Apeló a la poética maoísta de “Que florezcan mil flores” para que nadie, mucho menos los jóvenes, se dejen tentar por propuestas que remiten a desviaciones arcaicas de la acción política; maniquea, cerrada, autista, sectaria.
“Hay que agrandar la cancha, hay que sumar y sumar” decía siempre entusiasta, como un DT de fútbol.
A esos mismos jóvenes que hoy lo heredan digna y colectivamente, les aguarda el desafío de capacitarse para gobernar este futuro que llegó al galope. Hay que recordar a Kirchner, mirando hacia delante, allí donde él miraba.
Un Kirchner conductor de sueños, líder de los pibes y los trabajadores, el militante enamorado de la vida que dejó en la mochila de su compañera, Cristina, su propio bastón de mariscal de pueblo. No se lo llevó con él. Hasta en el último gesto fue un hombre generoso.

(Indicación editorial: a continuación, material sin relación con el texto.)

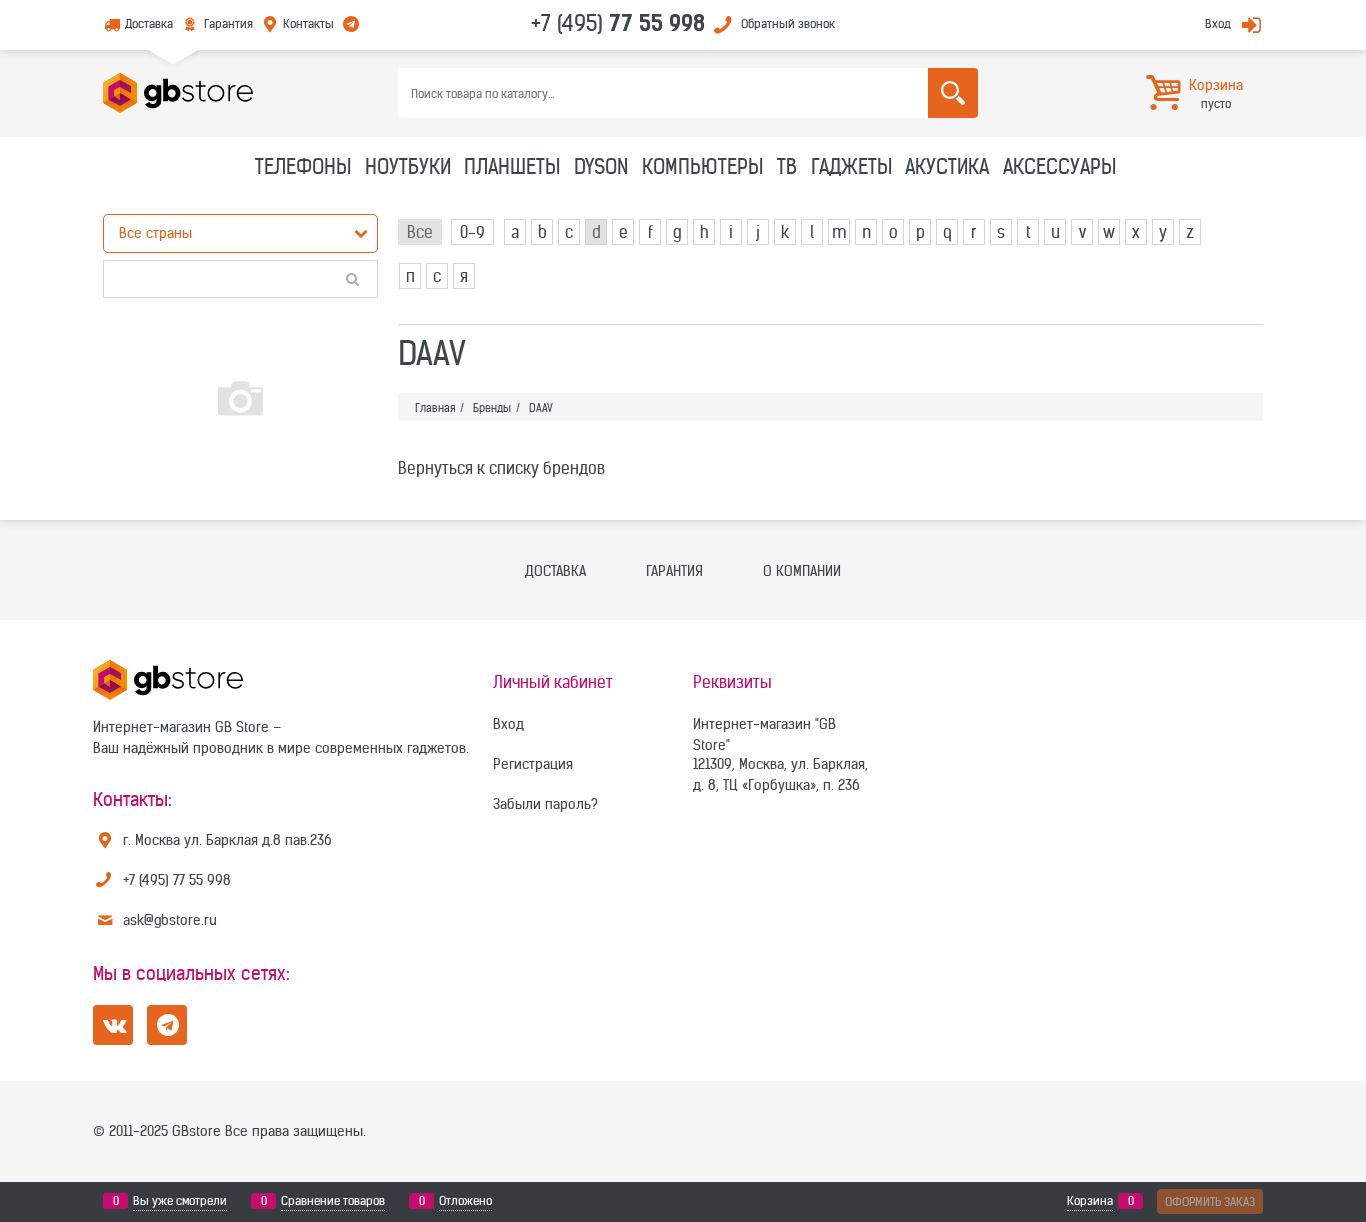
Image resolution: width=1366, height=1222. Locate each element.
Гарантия (228, 23)
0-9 (472, 232)
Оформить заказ (1210, 1201)
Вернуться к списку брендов (501, 468)
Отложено (465, 1200)
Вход (1218, 23)
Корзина (1090, 1200)
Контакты (308, 23)
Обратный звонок (788, 23)
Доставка (149, 23)
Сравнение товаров (333, 1200)
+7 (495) (618, 23)
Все (420, 232)
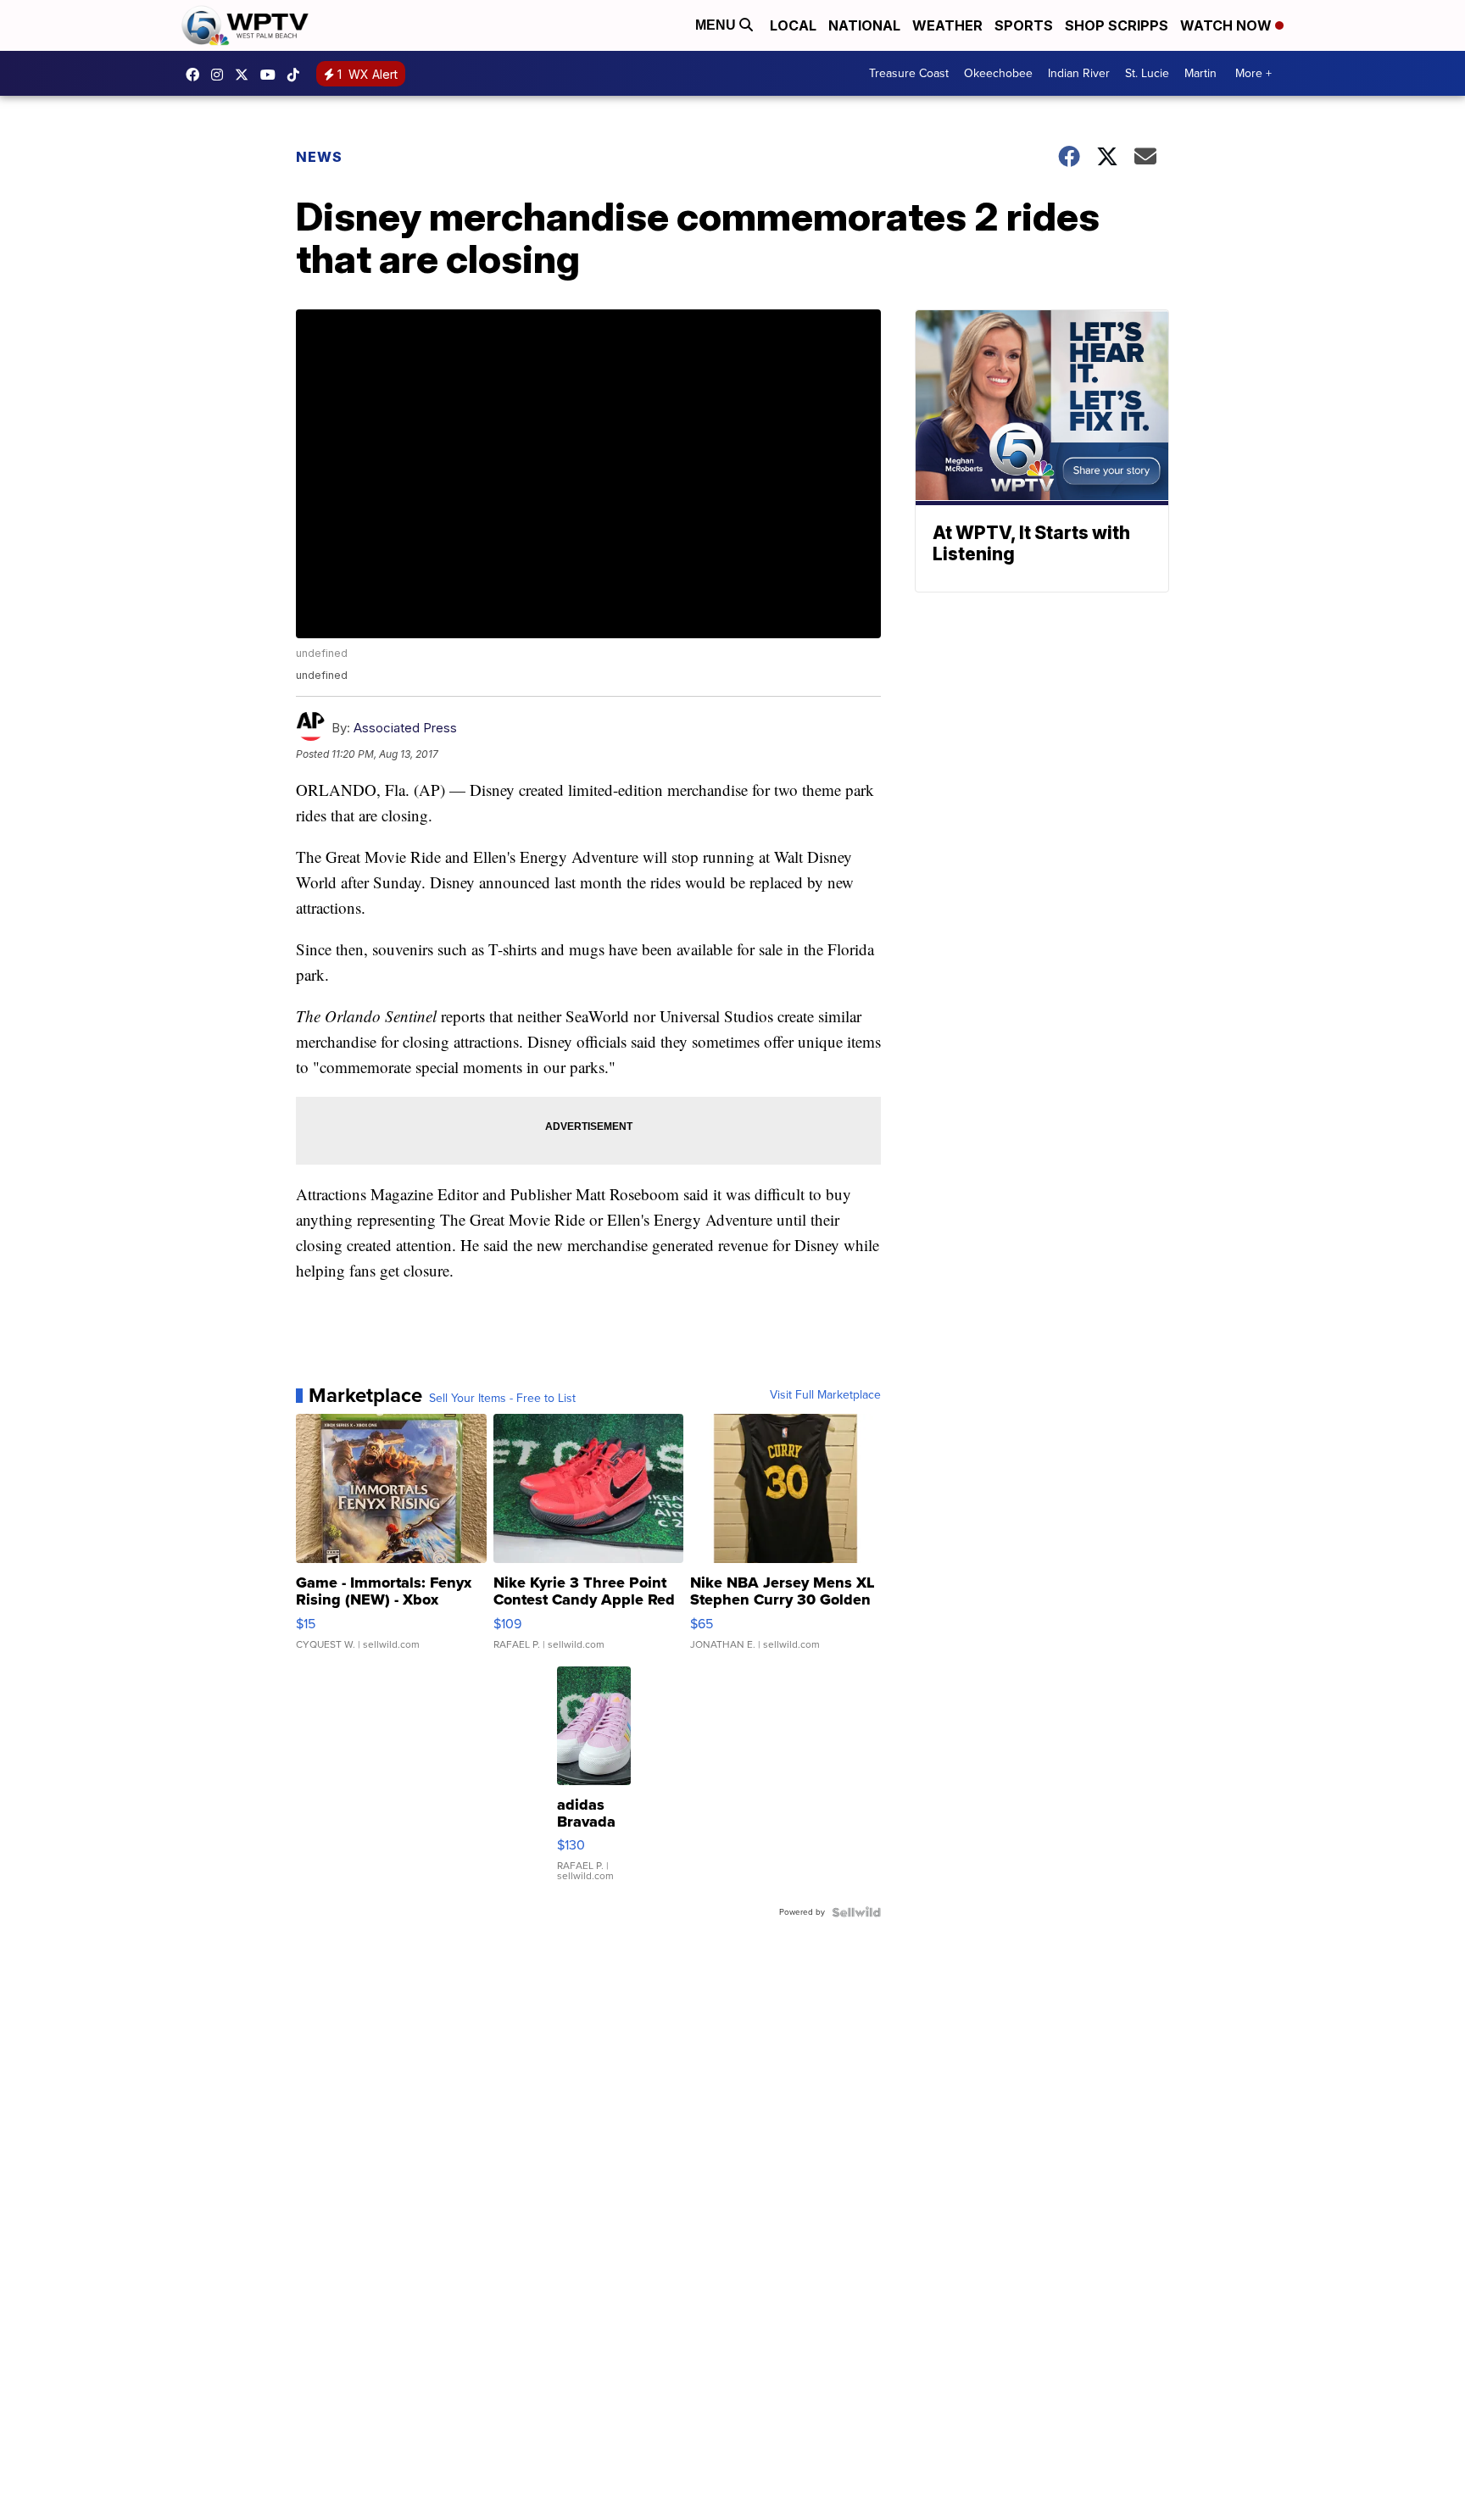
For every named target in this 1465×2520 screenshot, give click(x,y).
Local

La etapa abierta está llena de certezas y nuevas incertidumbres. Valorar la participación de la juventud, como en estos días es posible hacerlo, es siempre una certeza mayor en el devenir histórico. Saber que en el centro de la representación popular y del alma de esta nación, hay una Presidenta como Cristina llevando en alto estas banderas, es la otra certeza que asegura el porvenir. De las incertidumbres, se irá encargando el tiempo. Y la inteligencia colectiva que sepamos construir.
El legado de Néstor irrumpe en nuestros cielos como una luz de bengala. Por eso no nos podemos perder. Ni lo debemos hacer; por su memoria y la de los 30 mil compañeros suyos, tuyos, nuestros.
En su libro de poemas, “El olvido está lleno de memoria”, Mario Benedetti cita una frase de Rafael Courtoisie que dice: “Un día, todos los elefantes se reunirán para olvidar. Todos, menos uno”
Ese fue Néstor Kirchner, el constructor de los nuevos paradigmas, como lo llamó certeramente Cristina.